DATASET
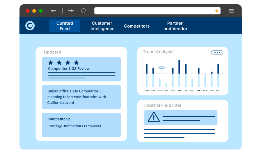
Task: Click the fourth rating star on Competitor 1 review
Action: point(76,62)
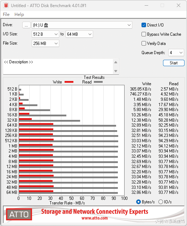Click the ATTO Disk Benchmark title bar icon
The width and height of the screenshot is (187, 226).
(x=6, y=5)
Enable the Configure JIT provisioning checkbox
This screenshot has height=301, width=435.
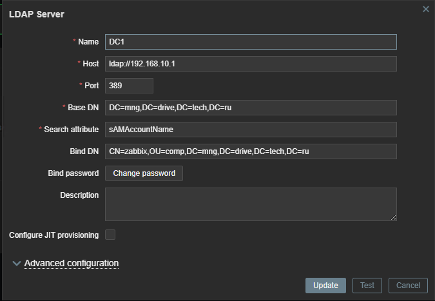pyautogui.click(x=110, y=235)
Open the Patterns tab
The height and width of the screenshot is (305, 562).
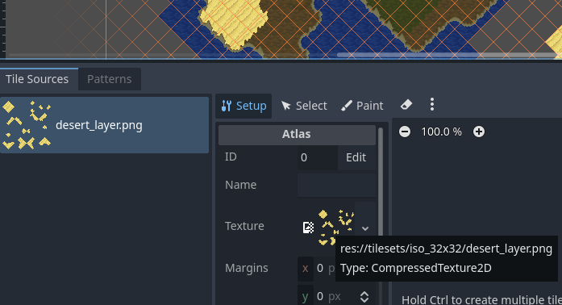tap(110, 79)
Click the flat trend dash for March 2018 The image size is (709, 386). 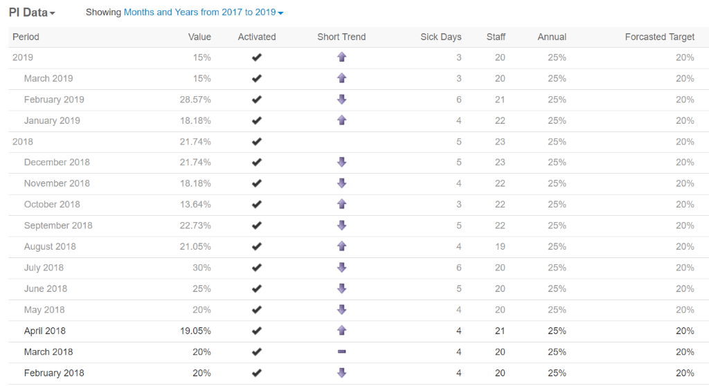click(342, 351)
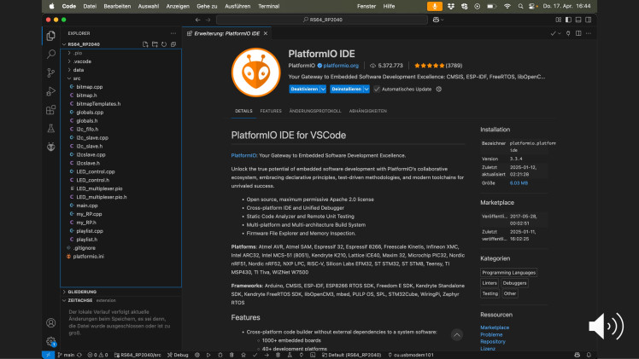Open the PlatformIO alien icon in sidebar
This screenshot has height=359, width=639.
click(x=51, y=148)
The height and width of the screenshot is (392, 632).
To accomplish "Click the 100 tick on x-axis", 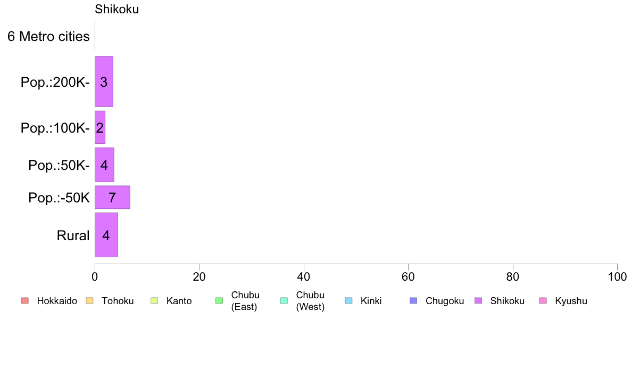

PROBLEM TO SOLVE
Verbatim output, no pictures: the line holding "The height and width of the screenshot is (392, 632)." and all lines after it through the last line of the material, with nothing else.

REPLY
The height and width of the screenshot is (392, 632).
To accomplish "Click the 100 tick on x-axis", 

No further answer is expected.